→ **WORK TO BE COMPLETED**: Although the data below holds other lines too, output only those from the line with "Select the all revisions radio button" up to and including the line with "Click the highlighted", exactly as they appear.

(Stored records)
■ ■ ■ ■ ■

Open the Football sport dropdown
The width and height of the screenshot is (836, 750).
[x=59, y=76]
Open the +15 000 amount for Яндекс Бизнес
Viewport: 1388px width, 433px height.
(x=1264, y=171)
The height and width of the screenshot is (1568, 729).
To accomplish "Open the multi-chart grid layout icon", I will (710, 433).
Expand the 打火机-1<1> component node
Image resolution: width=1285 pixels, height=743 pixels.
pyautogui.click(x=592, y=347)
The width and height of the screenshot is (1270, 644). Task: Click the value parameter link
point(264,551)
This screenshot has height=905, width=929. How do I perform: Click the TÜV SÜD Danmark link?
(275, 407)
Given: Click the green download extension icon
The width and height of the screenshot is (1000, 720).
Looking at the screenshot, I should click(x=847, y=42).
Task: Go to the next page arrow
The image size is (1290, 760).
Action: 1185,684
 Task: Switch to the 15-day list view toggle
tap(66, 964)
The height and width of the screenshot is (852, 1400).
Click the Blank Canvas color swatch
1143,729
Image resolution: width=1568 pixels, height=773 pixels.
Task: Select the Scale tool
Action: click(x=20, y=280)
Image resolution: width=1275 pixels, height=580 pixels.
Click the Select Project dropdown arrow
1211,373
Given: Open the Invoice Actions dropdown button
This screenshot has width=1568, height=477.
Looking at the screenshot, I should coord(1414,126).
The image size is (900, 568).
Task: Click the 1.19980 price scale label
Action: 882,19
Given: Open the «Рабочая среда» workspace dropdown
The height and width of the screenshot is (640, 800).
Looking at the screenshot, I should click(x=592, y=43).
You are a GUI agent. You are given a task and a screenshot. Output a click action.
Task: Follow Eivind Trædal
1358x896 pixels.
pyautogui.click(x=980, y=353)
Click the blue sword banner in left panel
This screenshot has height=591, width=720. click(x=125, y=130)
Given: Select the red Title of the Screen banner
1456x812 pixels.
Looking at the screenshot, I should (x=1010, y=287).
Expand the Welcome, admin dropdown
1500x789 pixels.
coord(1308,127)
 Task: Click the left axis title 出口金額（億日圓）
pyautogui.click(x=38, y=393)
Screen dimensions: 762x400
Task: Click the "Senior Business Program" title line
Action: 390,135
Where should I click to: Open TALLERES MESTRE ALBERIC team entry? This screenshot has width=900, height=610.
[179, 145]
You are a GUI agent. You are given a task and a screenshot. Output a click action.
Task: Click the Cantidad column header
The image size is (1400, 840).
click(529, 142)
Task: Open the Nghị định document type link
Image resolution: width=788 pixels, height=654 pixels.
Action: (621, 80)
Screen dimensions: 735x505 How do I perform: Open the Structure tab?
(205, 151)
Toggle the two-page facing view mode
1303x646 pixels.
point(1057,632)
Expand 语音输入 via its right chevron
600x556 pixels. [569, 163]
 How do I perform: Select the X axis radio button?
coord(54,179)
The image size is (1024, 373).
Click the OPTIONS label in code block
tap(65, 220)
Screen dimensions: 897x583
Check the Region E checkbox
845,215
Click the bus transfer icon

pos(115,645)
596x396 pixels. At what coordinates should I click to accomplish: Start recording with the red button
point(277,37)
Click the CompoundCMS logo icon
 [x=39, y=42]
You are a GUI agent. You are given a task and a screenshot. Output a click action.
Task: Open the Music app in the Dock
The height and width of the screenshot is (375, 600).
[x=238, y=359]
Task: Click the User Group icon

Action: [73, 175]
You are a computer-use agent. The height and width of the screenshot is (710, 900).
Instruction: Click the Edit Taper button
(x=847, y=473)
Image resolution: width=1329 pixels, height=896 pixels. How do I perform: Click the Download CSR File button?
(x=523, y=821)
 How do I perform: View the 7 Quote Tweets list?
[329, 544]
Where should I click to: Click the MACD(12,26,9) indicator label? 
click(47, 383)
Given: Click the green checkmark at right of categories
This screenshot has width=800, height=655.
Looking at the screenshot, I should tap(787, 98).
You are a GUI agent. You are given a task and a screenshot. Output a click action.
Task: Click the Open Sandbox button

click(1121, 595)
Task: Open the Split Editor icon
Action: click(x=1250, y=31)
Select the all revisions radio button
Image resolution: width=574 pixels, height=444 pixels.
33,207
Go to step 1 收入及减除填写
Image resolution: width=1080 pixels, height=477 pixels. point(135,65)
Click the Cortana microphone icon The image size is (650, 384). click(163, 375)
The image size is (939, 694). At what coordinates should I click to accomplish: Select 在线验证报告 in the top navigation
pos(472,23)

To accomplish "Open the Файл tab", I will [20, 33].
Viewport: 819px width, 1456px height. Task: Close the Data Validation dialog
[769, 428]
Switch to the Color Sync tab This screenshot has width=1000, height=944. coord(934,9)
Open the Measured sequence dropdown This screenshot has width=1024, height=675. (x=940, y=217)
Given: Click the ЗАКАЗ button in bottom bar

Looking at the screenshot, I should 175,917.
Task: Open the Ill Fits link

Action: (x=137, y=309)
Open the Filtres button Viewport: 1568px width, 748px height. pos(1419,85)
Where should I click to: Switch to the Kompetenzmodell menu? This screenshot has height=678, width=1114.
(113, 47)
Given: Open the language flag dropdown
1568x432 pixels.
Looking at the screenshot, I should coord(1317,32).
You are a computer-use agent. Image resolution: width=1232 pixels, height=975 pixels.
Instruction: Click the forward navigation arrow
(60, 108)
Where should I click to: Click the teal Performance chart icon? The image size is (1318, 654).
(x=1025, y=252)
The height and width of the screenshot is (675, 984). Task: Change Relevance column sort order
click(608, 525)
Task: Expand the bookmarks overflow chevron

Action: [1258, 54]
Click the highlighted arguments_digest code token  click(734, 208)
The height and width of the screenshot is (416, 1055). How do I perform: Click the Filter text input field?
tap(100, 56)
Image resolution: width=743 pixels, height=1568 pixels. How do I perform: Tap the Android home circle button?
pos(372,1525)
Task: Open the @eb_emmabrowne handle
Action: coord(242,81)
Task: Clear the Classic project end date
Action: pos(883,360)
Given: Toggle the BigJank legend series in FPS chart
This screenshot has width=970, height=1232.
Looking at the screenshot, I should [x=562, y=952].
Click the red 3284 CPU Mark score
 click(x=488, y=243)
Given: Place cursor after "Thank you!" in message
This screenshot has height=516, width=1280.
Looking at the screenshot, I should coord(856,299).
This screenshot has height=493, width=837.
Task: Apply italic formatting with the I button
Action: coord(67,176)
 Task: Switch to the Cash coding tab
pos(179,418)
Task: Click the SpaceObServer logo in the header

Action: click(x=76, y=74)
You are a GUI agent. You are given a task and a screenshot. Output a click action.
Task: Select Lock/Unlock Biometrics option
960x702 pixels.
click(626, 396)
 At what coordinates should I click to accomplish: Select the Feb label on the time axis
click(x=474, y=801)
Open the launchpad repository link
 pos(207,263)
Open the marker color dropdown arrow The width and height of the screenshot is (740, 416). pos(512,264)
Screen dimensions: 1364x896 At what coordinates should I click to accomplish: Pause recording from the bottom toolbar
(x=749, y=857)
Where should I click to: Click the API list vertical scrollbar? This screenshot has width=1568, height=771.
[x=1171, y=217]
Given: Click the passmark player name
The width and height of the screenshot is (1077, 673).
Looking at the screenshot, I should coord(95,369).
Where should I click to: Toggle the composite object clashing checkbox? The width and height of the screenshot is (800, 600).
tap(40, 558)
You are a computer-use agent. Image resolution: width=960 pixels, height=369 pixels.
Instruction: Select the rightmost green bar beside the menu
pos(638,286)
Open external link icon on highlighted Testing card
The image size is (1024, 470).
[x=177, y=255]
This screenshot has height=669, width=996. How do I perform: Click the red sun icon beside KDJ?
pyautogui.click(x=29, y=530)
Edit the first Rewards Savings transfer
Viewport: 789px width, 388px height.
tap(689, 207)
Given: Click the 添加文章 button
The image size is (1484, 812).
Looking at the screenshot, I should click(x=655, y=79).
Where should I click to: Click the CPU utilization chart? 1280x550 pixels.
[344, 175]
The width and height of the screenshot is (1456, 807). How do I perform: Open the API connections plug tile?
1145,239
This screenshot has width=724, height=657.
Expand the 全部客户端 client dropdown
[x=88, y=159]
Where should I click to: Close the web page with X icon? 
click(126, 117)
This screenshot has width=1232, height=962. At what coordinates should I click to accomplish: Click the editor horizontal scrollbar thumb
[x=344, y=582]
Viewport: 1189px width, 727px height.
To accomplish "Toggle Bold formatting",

■ ■ ■ ■ ■

→ **ANSWER SECTION**:
Select the all revisions radio button
Image resolution: width=574 pixels, height=444 pixels.
33,207
Go to step 1 收入及减除填写
Image resolution: width=1080 pixels, height=477 pixels. point(135,65)
Click the Cortana microphone icon The image size is (650, 384). click(163, 375)
The image size is (939, 694). At what coordinates should I click to accomplish: Select 在线验证报告 in the top navigation
pos(472,23)

To accomplish "Open the Файл tab", I will [20, 33].
Viewport: 819px width, 1456px height. Task: Close the Data Validation dialog
[769, 428]
Switch to the Color Sync tab This screenshot has width=1000, height=944. coord(934,9)
Open the Measured sequence dropdown This screenshot has width=1024, height=675. (x=940, y=217)
Given: Click the ЗАКАЗ button in bottom bar

Looking at the screenshot, I should 175,917.
Task: Open the Ill Fits link

Action: (x=137, y=309)
Open the Filtres button Viewport: 1568px width, 748px height. pos(1419,85)
Where should I click to: Switch to the Kompetenzmodell menu? This screenshot has height=678, width=1114.
(113, 47)
Given: Open the language flag dropdown
1568x432 pixels.
Looking at the screenshot, I should coord(1317,32).
You are a computer-use agent. Image resolution: width=1232 pixels, height=975 pixels.
Instruction: Click the forward navigation arrow
(60, 108)
Where should I click to: Click the teal Performance chart icon? The image size is (1318, 654).
(x=1025, y=252)
The height and width of the screenshot is (675, 984). Task: Change Relevance column sort order
click(608, 525)
Task: Expand the bookmarks overflow chevron

Action: [1258, 54]
Click the highlighted arguments_digest code token  click(734, 208)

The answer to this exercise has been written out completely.